Aesthetic proofs that involve Field Theory / Galois Theory
I'll separate out examples in different answers as this is a big-list question. I gave what I think is the FTA proof Dietrich alludes to here. Quote:
Suppose $K$ is a Galois extension of $\mathbb{R}$. We'll aim to show that either $K = \mathbb{R}$ or $K = \mathbb{C}$. (In particular, $\mathbb{C}$ itself must therefore be algebraically closed.) Let $G$ be its Galois group and let $H$ be the Sylow $2$-subgroup of $G$.
By Galois theory, $K^H$ is an odd extension of $\mathbb{R}$. But $\mathbb{R}$ has no nontrivial odd extensions: any such extension has primitive element something with an odd degree minimal polynomial over $\mathbb{R}$, but any such polynomial has a root by the intermediate value theorem.

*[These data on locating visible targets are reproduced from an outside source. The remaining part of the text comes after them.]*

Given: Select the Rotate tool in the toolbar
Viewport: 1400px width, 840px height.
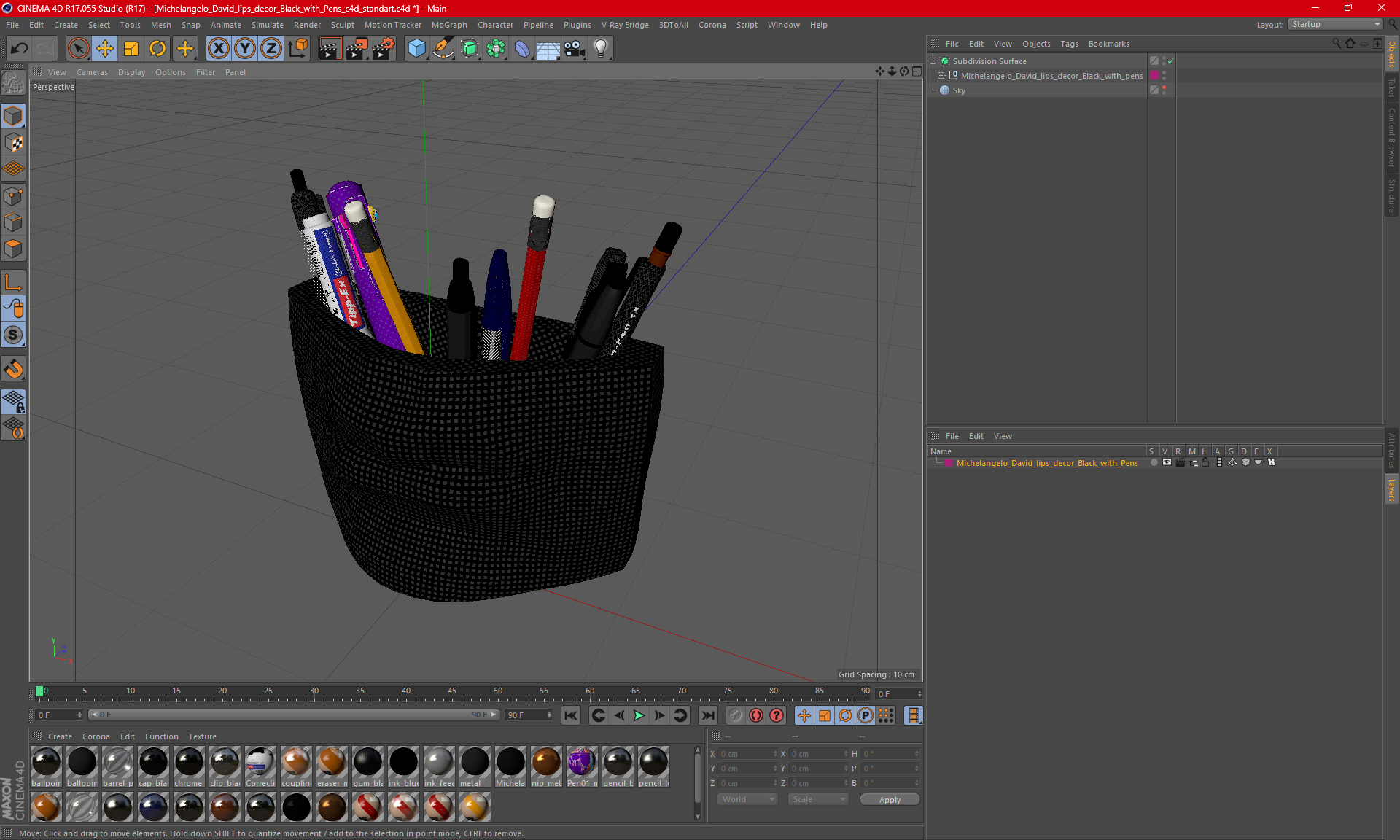Looking at the screenshot, I should tap(158, 49).
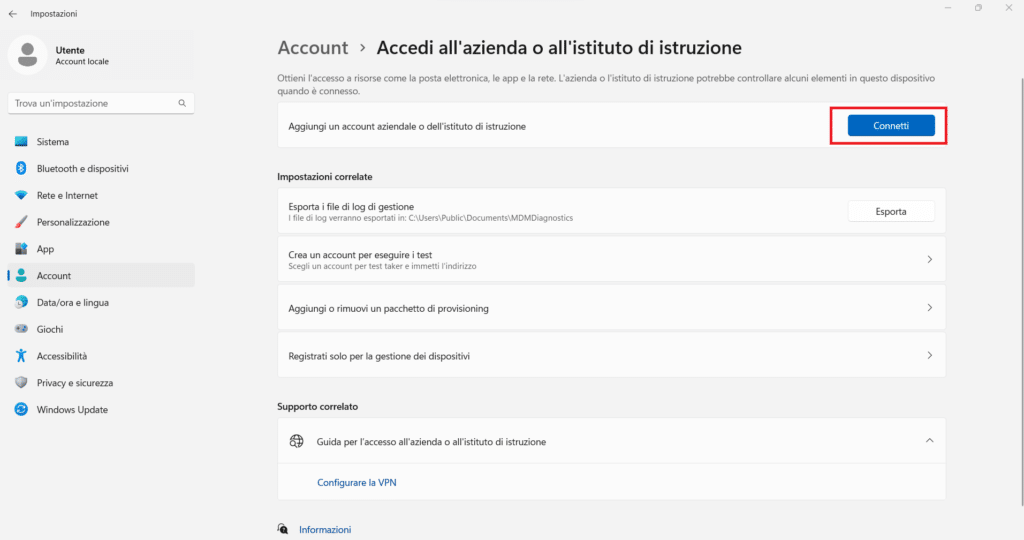
Task: Click the search magnifier icon
Action: tap(182, 103)
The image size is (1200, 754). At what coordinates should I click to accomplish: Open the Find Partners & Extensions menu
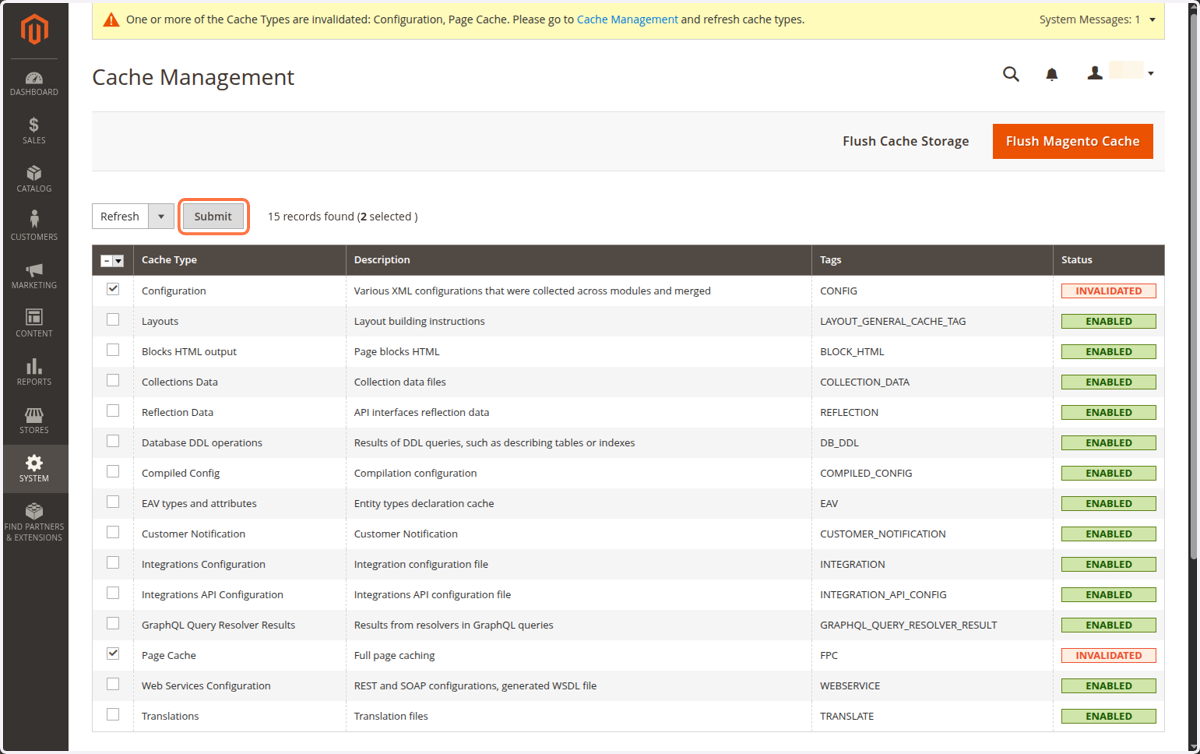click(34, 522)
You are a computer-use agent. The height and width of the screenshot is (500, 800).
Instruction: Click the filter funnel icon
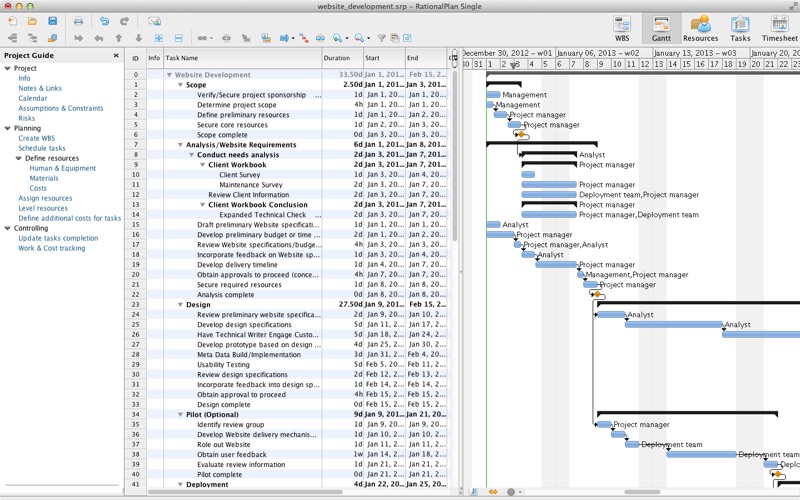(x=380, y=38)
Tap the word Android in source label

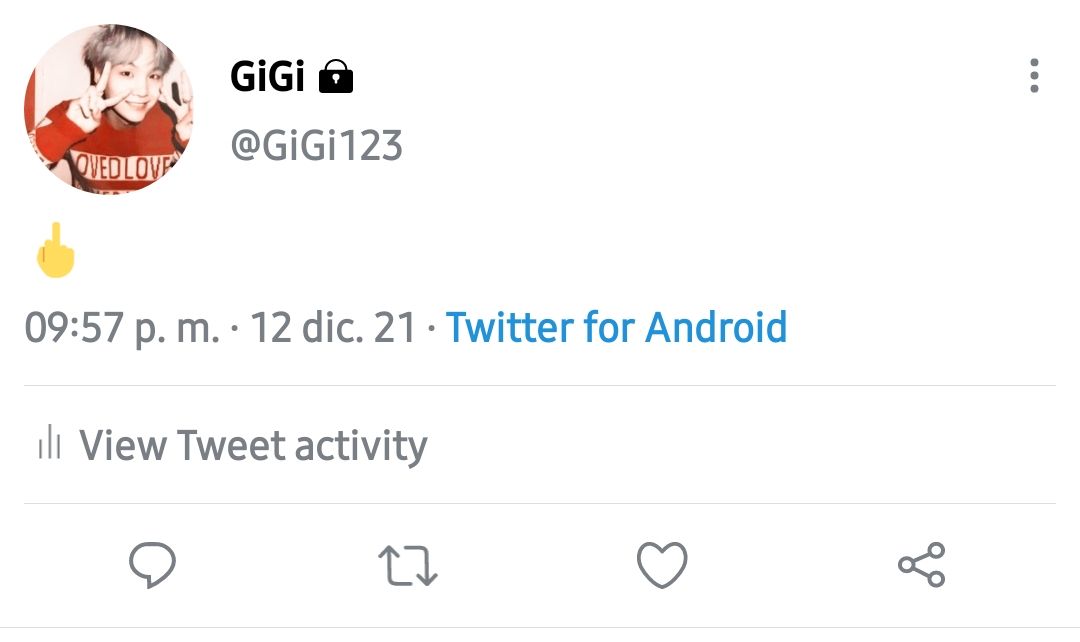(x=716, y=327)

Hence $K^H = \mathbb{R}$, or equivalently $H = G$, so $G$ has order a power of $2$.
But now $K$ is an iterated quadratic extension of $\mathbb{R}$, and it's easy to explicitly show using the quadratic formula that the only nontrivial quadratic extension of $\mathbb{R}$ is $\mathbb{C}$, which itself has no nontrivial quadratic extensions.

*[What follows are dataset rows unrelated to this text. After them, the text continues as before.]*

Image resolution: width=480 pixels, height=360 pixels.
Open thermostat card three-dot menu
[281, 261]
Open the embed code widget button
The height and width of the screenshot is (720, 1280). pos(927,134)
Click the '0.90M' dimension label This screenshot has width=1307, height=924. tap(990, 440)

One of the many lovely features of this proof is that it reveals that the only analytical / topological fact you need about $\mathbb{R}$ to prove the FTA is that every polynomial of odd degree has a root. Generally speaking you can classify FTA proofs by what fundamental analytical / topological fact they use; see the old MO question listing proofs of the FTA for more. This proof also appears there (I probably learned it there!) and is attributed to Emil Artin.
The so-called irreducible case of the cubic. The so-called Cardan formula for the cubic gives complex expressions for the roots, when there are three real roots and the coefficients are all real. The form is: $$\sqrt[3]{\alpha}+\sqrt[3]{\alpha^*}$$ so we have a sum of two complex conjugates. Rafael Bombelli pointed this out in 1572.
Perhaps the first instance of Painlevé's adage (often attributed to Hadamard), "between two truths of the real domain, the easiest and shortest path quite often passes through the complex domain".
But in this case, the only route passes through the complex domain: Galois theory proves that if $f(x)$ is an irreducible cubic with rational coefficients and three real roots, then it is impossible to find a root of $f(x)$ via real radicals. The basic idea of the proof: the splitting field of $f(x)$ has a three-fold symmetry, which cannot happen inside $\mathbb{R}$ since $\mathbb{R}$ contains only one cube root of unity. Cox's Galois Theory (for example) contains a formal proof.
You can use Galois theory over finite fields to prove the following congruence for the Fibonacci numbers:
$$F_{p - \left( \frac{p}{5} \right)} \equiv 0 \bmod p$$
where $p$ is prime and $\left( \frac{p}{5} \right)$ is the Legendre symbol. I give the proof here. Quote:
Recall that $$F_n = \frac{\phi^n - \varphi^n}{\phi - \varphi}$$
where $\phi, \varphi$ are the two roots of $x^2 = x + 1$. Crucially, this formula remains valid over $\mathbb{F}_{p^2}$ where $p$ is any prime such that $x^2 = x + 1$ has distinct roots, thus any prime not equal to $5$. We distinguish two cases:
$x^2 = x + 1$ is irreducible. This is true for $p = 2$ and for $p > 2, p \neq 5$ it's true if and only if the discriminant $\sqrt{5}$ isn't a square $\bmod p$, hence if and only if $\left( \frac{5}{p} \right) = -1$, hence by QR if and only if $\left( \frac{p}{5} \right) = -1$. In this case $x^2 = x + 1$ splits over $\mathbb{F}_{p^2}$ and the Frobenius map $x \mapsto x^p$ generates its Galois group, hence $\phi^p \equiv \varphi \bmod p$. It follows that $\phi^{p+1} \equiv \phi \varphi \equiv -1 \bmod p$ and the same is true for $\varphi$, hence that $F_{p+1} \equiv 0 \bmod p$.
$x^2 = x + 1$ is reducible. This is false for $p = 2$ and for $p > 2, p \neq 5$ it's true if and only if $\left( \frac{p}{5} \right) = 1$. In this case $x^2 = x + 1$ splits over $\mathbb{F}_p$, hence $\phi^{p-1} \equiv 1 \bmod p$ and the same is true for $\varphi$, hence $F_{p-1} \equiv 0 \bmod p$.
The case $p = 5$ can be handled separately. Maybe this is slightly ugly, though.